[PROBLEM]: Can you reproduce, word for word, the passage of the IIS performance posts that opens with "abubakrmohd — Tue, 30" and closes with "encode or decode."?

[TEXT SEGMENT]:
------------------------------------------------
Mohd Abubakr's take on Web Application Performance : IIS

lsass.exe and w3wp.exe: Analyzing SSL performance in IIS 6.0

abubakrmohd — Tue, 30 Dec 2008 15:59:12 GMT

In several of the performance tuning projects I have done, the web pages with security settings such as SSL or Windows authentication are generally slow compared to other pages. In this post, I analyze how SSL performance can be monitored in IIS 6.0

As per the architecture of IIS 6.0, security related operations such as SSL, Windows Authentication, Kerberos, etc are executed by lsass.exe process, whereas all other operations are executed under a process called w3wp.exe. Whenever, a web page with SSL is requested, IIS transfers the control to lsass.exe process to encode or decode.

Architecture of IIS 6.0

Analyzing SSL performance:

For the web applications having SSL enabled, the performance of the SSL can be isolated from the performance of the normal web pages by monitoring lsass.exe process. One of the simple techniques to monitor the SSL performance is logging the Perfmon lsass.exe % processor time counter which is available under process counters. Below is the sample graph that shows the Overall CPU utilization observed on the web server and %CPU utilization contributed by the SSL.

In the above graph, the green curve represents the overall CPU obtained on the Web server and red curve represents the %CPU utilization of lsass.exe process. One can clearly see in the above graph that lsass.exe process is one of the major contributors for CPU. Monitor w3wp.exe process for pages with SSL disabled.

Note: Lsass.exe process is not used in the IIS 7.0. The architecture of IIS 7.0 is different and doesn’t utilize lsass.exe process for SSL authentication.

Application Pool Properties– Worker Process Idle Time Shut down setting

abubakrmohd — Mon, 13 Oct 2008 18:21:29 GMT

From my past experience I have learned that most of the project teams are not aware of App Pool properties of IIS. They tend to rely on the default values of App Pool. Even though the default values are chosen to give better performance in general, the values might not be suitable for your project.

By default, as per the property in App pool setting, the worker process gets shut down after remaining idle for 20 minutes. One of the reasons for this 20 minutes shut down duration is,

Case Study:

In one of my recent projects, the customer asked me to resolve slow page loading issue. I asked him for the production IIS logs in order to find out the slow running .aspx pages. I sorted the pages based on the time-taken field in IIS logs and I was surprised to notice that /sitehome.aspx page was consistently clocking over 120 seconds.

URL	Time (ms)
------------------------------------------------
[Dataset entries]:
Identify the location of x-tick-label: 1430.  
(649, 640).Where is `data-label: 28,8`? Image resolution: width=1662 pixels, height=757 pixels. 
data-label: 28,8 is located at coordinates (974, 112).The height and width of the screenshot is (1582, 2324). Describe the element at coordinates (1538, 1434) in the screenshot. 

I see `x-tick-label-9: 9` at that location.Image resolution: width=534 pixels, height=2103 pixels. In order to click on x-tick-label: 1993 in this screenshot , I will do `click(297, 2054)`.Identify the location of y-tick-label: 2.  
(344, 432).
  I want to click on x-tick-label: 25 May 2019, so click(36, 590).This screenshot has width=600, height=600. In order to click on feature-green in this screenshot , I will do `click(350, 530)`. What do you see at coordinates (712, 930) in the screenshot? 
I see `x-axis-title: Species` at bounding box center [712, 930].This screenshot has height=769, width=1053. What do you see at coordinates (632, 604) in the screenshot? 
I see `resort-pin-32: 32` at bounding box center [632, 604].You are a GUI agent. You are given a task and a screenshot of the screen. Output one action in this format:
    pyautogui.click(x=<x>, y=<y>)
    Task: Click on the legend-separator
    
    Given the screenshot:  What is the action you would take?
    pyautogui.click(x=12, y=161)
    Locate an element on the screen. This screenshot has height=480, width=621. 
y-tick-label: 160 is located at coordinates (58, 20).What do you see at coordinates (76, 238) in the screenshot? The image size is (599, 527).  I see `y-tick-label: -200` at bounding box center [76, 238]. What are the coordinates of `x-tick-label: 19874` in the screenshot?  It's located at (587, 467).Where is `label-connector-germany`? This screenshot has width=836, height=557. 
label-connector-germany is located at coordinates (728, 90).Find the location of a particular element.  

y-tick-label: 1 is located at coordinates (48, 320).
------------------------------------------------
[OUTPUT BELOW]:
abubakrmohd — Tue, 30 Dec 2008 15:59:12 GMT

In several of the performance tuning projects I have done, the web pages with security settings such as SSL or Windows authentication are generally slow compared to other pages. In this post, I analyze how SSL performance can be monitored in IIS 6.0

As per the architecture of IIS 6.0, security related operations such as SSL, Windows Authentication, Kerberos, etc are executed by lsass.exe process, whereas all other operations are executed under a process called w3wp.exe. Whenever, a web page with SSL is requested, IIS transfers the control to lsass.exe process to encode or decode.